Figure photographer (1925–2024)

Eva Grant (25 March 1925 – 22 January 2024) was a Turkish-born Greek and British glamour photographer who worked in the male-dominated glamour industry of the 1950s and early 1960s. She worked and lived in Britain and became known for her nude studies and her pocket magazine Line and Form, which ran for over forty issues.

==Early life==
Eva Grant was born in Istanbul, Turkey, to Greek parents on 25 March 1925. The family emigrated to Greece in 1930 and settled in Athens, where she spent the Second World War and her formative and teenage years.

==Life in London==
Aged 22, Grant moved to London and began work as a student nurse at Shenley Hospital, a psychiatric institution in Hertfordshire. She supplemented her income by doing the occasional assignment as a swimwear model. She found modelling boring and was more interested in what was going on behind the camera. With her first husband, Cyril Grant, she rented out a basement flat with a darkroom attached as a studio to amateur photographers. Soon she was taking her own photographs and getting commissions from British and French magazines, such as Paris Hollywood.

==Career==
Grant often worked with professional nude models such as Lorraine Burnett, June Palmer, and Lee Sothern (aka Grace Jackson). In 1956 she went to New York; the Evening Standard ran the story: "Photographer Eva Grant goes to New York armed with hundreds of pictures of beautiful girls to take America by storm." Her work thereafter appeared regularly in American photography magazines, such as those published by Fawcett and Whitestone: Glamour Photos, Camera Studies of Figure Beauty and Salon Photography. As her career progressed, she began giving talks and lectures on figure photography. Her outdoor nudes frequently appeared in the naturist magazine Health & Efficiency. The 1964 spring issue of Figure Annual called her "the world's foremost female figure photographer" while the British photography press described her as "one of the most expert and experienced woman glamour photographers in the business".

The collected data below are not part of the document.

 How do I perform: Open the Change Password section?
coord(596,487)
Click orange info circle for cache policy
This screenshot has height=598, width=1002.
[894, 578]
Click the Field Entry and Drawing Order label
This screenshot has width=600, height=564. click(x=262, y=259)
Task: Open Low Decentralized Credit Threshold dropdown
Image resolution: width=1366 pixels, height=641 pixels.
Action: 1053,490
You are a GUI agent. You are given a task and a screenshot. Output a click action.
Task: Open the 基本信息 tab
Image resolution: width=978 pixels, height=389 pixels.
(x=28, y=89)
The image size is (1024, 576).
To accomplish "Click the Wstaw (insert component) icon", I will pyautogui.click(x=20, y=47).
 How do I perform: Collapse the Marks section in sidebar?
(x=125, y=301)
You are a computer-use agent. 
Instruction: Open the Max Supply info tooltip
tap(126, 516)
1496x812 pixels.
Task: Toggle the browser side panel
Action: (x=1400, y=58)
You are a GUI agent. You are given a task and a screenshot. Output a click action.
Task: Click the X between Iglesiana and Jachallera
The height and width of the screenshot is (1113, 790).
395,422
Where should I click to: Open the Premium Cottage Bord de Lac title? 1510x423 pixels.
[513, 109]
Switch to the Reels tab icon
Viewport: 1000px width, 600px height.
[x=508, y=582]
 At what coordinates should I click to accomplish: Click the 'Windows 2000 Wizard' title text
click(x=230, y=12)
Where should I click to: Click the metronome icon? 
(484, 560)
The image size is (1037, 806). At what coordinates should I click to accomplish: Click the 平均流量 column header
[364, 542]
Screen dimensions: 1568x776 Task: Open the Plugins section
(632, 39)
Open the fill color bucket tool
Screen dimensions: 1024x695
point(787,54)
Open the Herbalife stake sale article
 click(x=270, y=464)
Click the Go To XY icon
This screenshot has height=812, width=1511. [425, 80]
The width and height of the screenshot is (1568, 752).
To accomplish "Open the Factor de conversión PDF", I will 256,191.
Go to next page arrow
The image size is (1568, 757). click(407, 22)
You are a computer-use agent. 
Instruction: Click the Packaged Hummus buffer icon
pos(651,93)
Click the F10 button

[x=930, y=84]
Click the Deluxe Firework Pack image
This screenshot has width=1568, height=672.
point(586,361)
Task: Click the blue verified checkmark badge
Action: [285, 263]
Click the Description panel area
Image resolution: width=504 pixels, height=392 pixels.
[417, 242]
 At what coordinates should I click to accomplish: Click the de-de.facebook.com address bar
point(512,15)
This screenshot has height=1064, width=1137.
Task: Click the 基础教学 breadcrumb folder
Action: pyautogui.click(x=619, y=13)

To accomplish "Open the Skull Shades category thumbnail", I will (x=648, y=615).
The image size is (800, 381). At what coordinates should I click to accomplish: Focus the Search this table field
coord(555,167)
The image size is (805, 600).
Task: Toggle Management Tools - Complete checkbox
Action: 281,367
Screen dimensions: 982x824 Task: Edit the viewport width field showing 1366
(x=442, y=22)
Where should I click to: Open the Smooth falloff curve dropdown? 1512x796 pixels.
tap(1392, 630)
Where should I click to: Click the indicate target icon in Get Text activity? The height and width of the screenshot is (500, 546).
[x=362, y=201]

By the mid-1960s, the heyday of figure studies and innocent glamour work was coming to an end. In 1964 Grant gave up photography and sold her studio; shortly afterward, she had her fourth child.

During the 1970s, Grant became a tour guide for the London Tourist Board, and continued this into the 1980s.

==Later life and death==
Grant separated from her first husband and married Lord Hatch of Lusby, a prominent anti-apartheid campaigner, who died in 1992.

Grant died in Kew, London on 22 January 2024, at the age of 98.

==Bibliography==
- The Glamour Camera of Eva Grant, Wolfbait Books, 2023.
- Line and Form: a Nostalgic Review of Eva Grant’s Glamour Magazine of the 1950s, Wolfbait Books, 2023.
- Glamour Model Revue by Eva Grant, featuring June Palmer, Paula Page and Tina Madison, Wolfbait Books, 2024.